BEGIN RECORDED INFORMATION

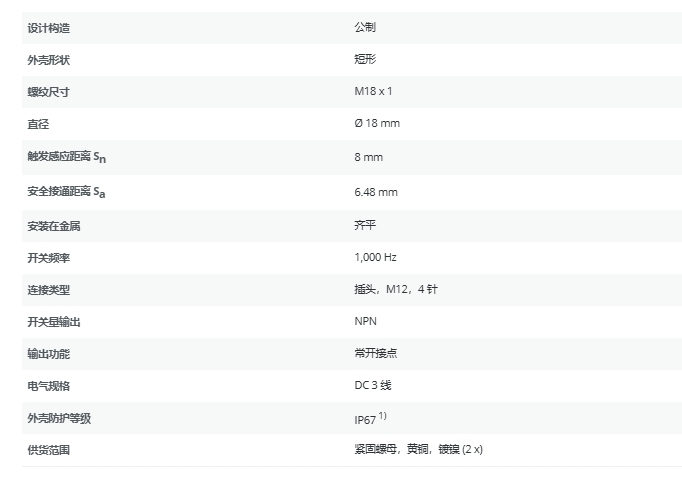Select the NPN output value

365,321
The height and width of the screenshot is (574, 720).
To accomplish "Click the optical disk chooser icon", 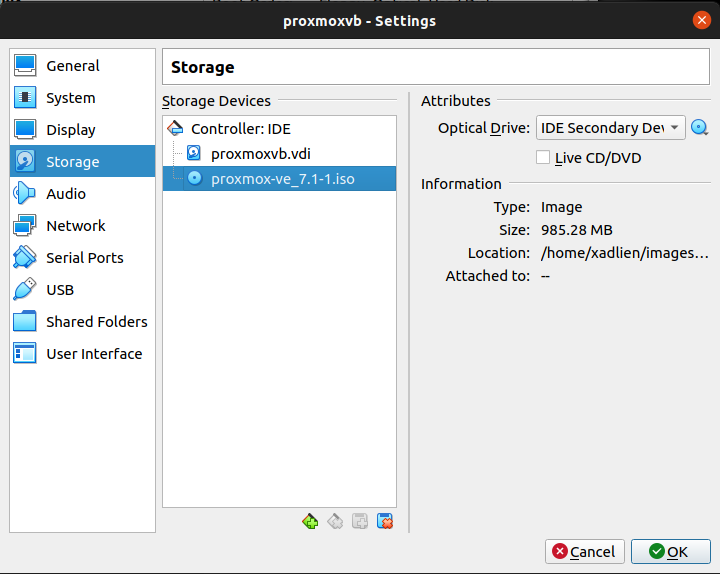I will coord(700,128).
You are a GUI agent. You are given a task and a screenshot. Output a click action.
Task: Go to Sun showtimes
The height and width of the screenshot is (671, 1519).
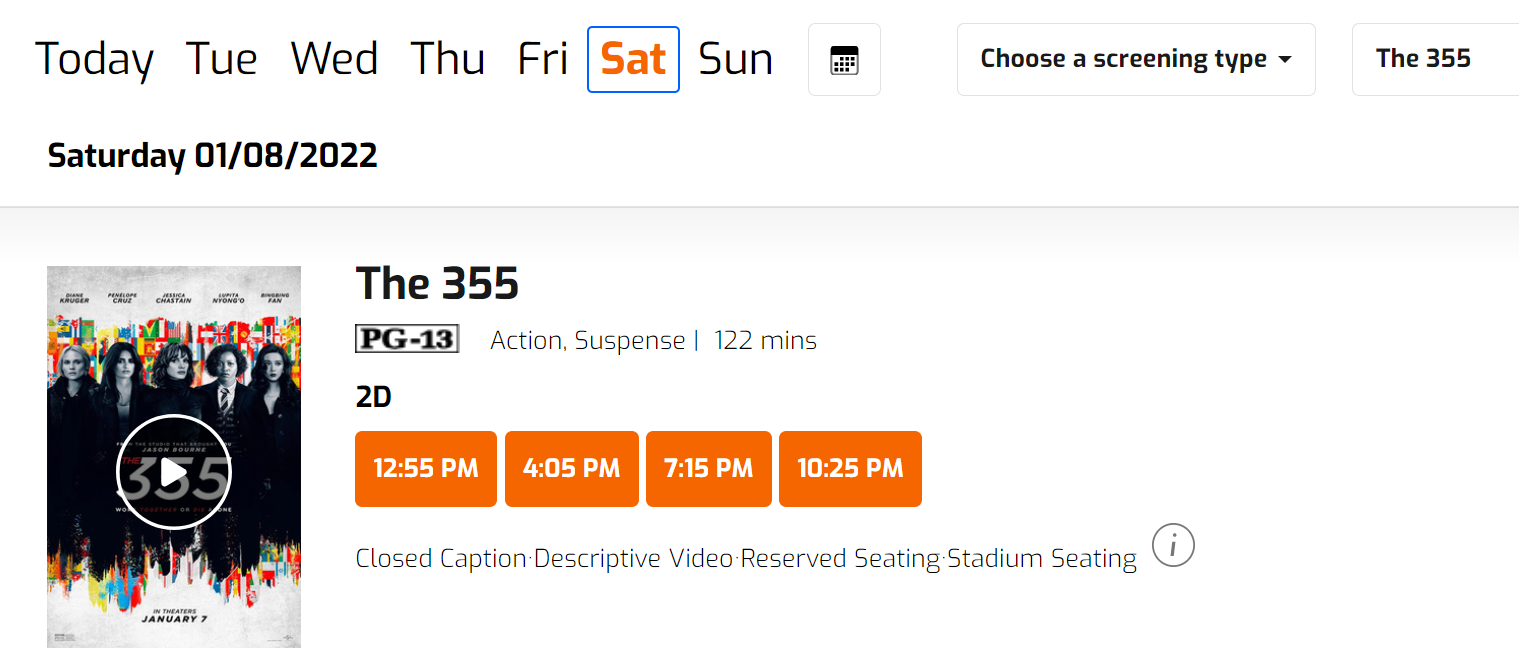coord(736,60)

END RECORDED INFORMATION

TASK INSTRUCTIONS: Word for word, copy the lines from the one with "Task: Go to Sun showtimes" through the end of the entries above, and do not include any picture.

ANSWER TO THIS PROBLEM:
Task: Go to Sun showtimes
The height and width of the screenshot is (671, 1519).
coord(736,60)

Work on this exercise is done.